The dumbest thing about it all is that I don't drink. Whenever I told anyone who knows me, they responded, "YOU got a DUI? You don't even drink!" I might drink 5 times a year...a glass of champaigne at New Year's, a glass of wine here or a bottle of beer there...but basically I never drink. I don't like the taste of it and I don't like the way it makes me feel.

Don't get me wrong...I'd love to have a nice beer buzz...I just don't like to actually drink.

I used to.

I used to drink until someone said sternly, "Margaret....WE AIN"T GOT NO MORE LIQUOR!" Not only did I drink, and often...I drove after I had been drinking a few times as well. I never planned to...but hell, who plans to get drunk? And, who is thinking in their right mind when they ARE drunk? Hell...who evens REALIZES that they're drunk?

If I had truly been drunk, I would have appreciated the cop for pulling me over. I would thank him publically. Cops never know how many lives they save by pulling over drunk drivers. If I were driving drunk, a cop could potentially be saving my life and the lives of others. I totally respect the idea of stopping drunk drivers and I accept total responsibility for what happened because I did blow over the legal limit (whatever it was) and I did drink and drive, even it WAS only two beers. So, I'm not trying to weasel out of anything at all.

BUT...I was NOT drunk. They didn't pull me over because I was driving erratically...it was because a light was out. I was actually giving a drunk friend a ride to his apartment and he was too drunk to find it. I didn't know where he lived and after a while, I just drove home and asked him to crash on my couch. I was tired and he smelled like a brewery. He refused to come inside and wanted to go home so I actually went back out and tried again. The guy stunk so badly that when I rolled down the window for the cop, HE could smell the drunk dude.

Naturally I heard the question, "Have you been drinking, ma'am?" And for some strange reason, instead of saying, "It's not me, it's him."...I told the truth. I wasn't the least bit concerned, after all, I was sober.
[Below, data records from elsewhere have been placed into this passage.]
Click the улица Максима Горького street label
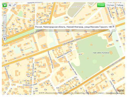The width and height of the screenshot is (127, 97). pyautogui.click(x=72, y=42)
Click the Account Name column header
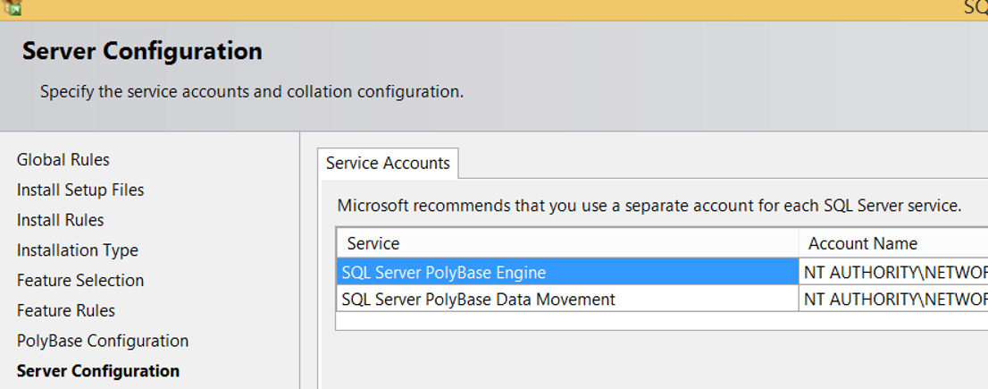Viewport: 988px width, 389px height. [893, 242]
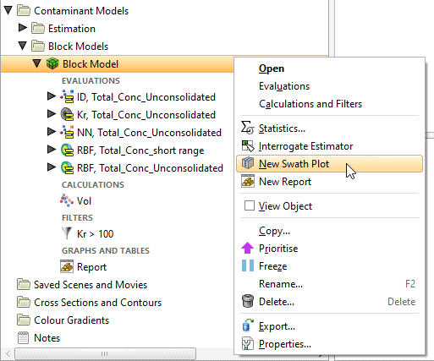
Task: Click the Statistics sigma icon
Action: point(248,129)
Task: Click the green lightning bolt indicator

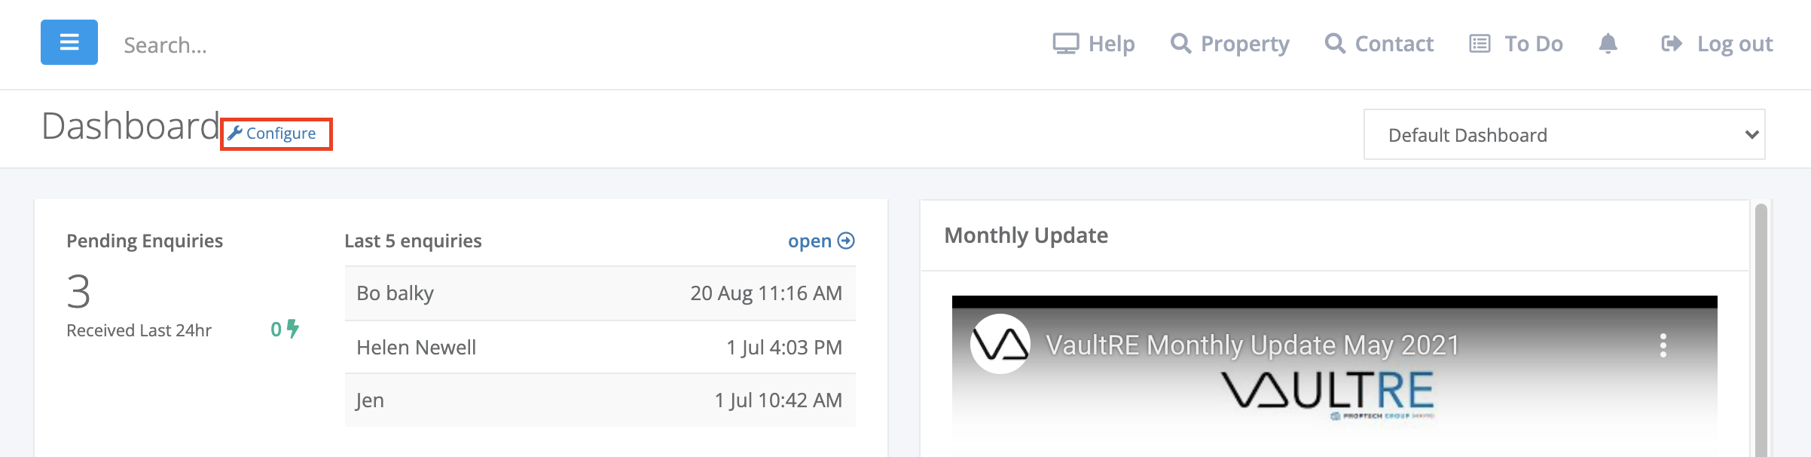Action: pyautogui.click(x=293, y=329)
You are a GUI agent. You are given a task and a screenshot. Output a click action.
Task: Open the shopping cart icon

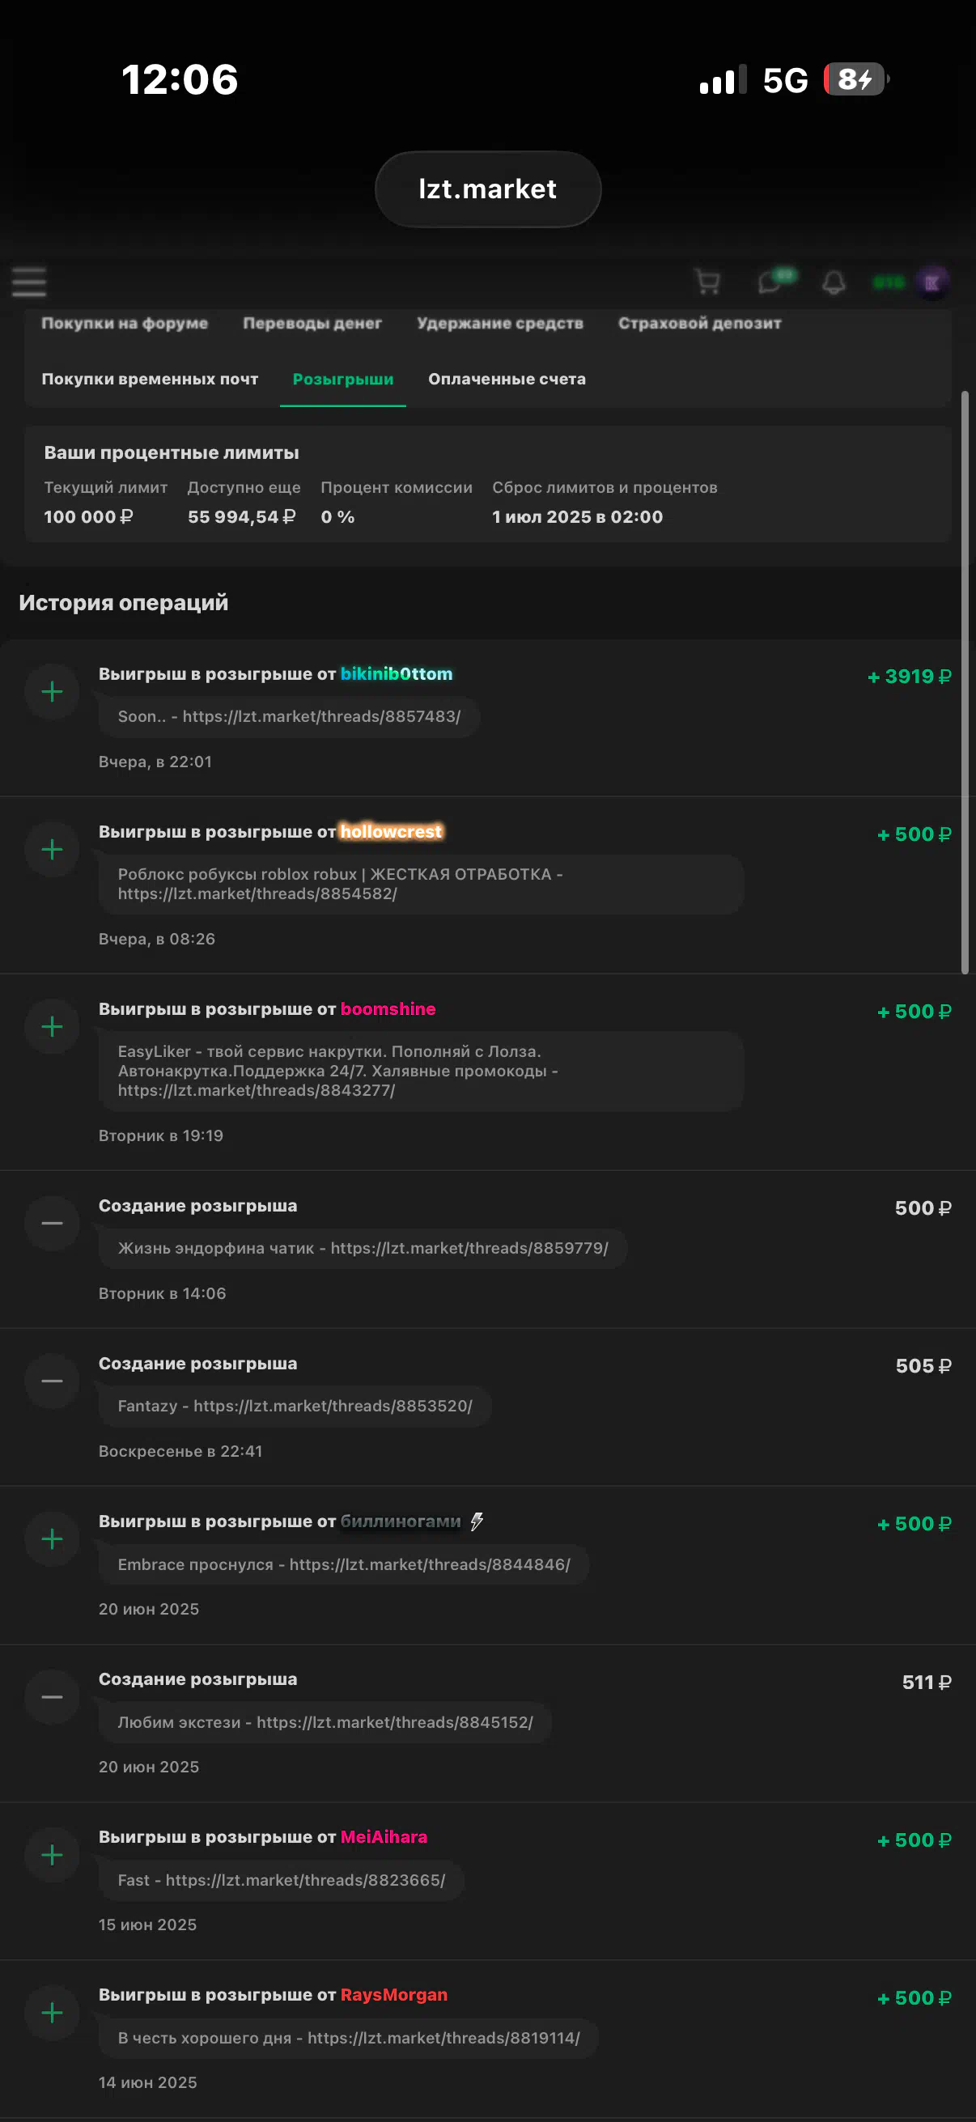[707, 282]
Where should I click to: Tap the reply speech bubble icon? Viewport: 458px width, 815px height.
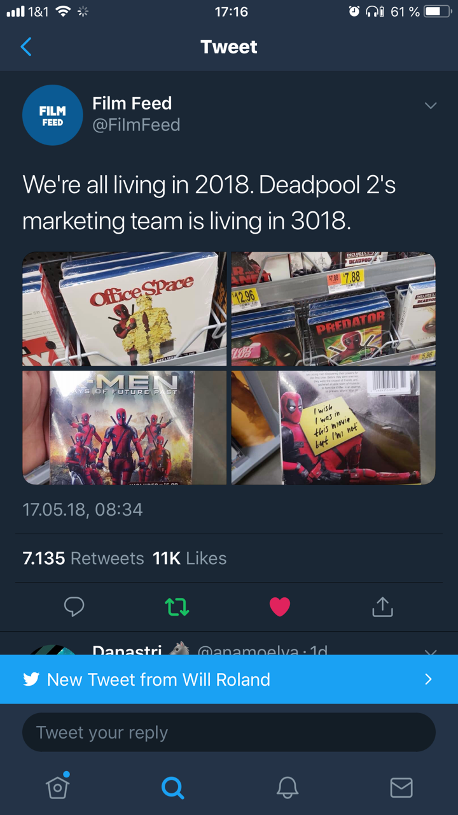point(74,607)
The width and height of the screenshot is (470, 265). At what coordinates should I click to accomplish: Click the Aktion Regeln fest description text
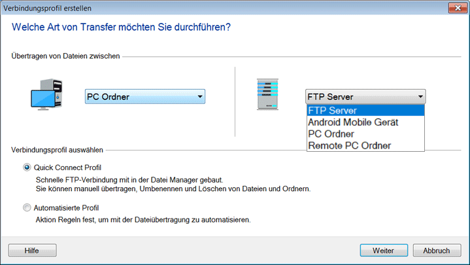click(x=143, y=220)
If I would have refused the test, I would have lost my license for a year. As it is, I've lost it for a year and a half all together, I've paid thousands of dollars in fines, done community service, attend weekly group drug and alchohol meetings, monthly probation visits, two weeks in jail, DUI school, drugs screens and the stigma of having a DUI.

I still have a bit less than a month left and then it's all over. Except for the trip to the DMV and the reinstatement fines.

Oy vey.

Meg

4 Comments:

Blogger Karin's Korner said...

Yeah Meg, it is almost over. You can almost see it in your grasp. I know this has been a long trip for you, hang in there 29 more days!!

October 10, 2006  
Blogger Determined said...

Yes, Meg. Hang in there. We will Always support you.

October 10, 2006  
Anonymous Anonymous said...

Meg,
I've been reading your blog, but never knew why you had been arrested.

Sometimes I just don't think the dui laws are fair. I did a test once with drinking beers then blowing into the tube for my number. At 0.08 I felt fine and wouldn't have any trouble driving. I know I have driven many times worse than that, and felt that I had no loss of control. 0.12 to me seems like my limit for safety. I think the laws have gone too far in this direction in the guise of safety. What about all the lives that get ruined from being arrested from when they are still sober? I read a stat one time that said the rate of accidents from people with a blood alchohol reading from 0.08 - 0.1 was the same as those who hadn't drunk at all. Over 0.1 the rate of accidents goes up.

Sorry for the rant. Good luck.

October 11, 2006  
Blogger Meg Kelso said...

I totally agree with you. I am not an advocate of driving drunk, but I don't think that we all should be subject to ONE level of sobriety. We all have varying degrees of tolerance. I was TOTALLY sober that night and did not really deserve the DUI...but as I said, I did drink and drive so mea culpa.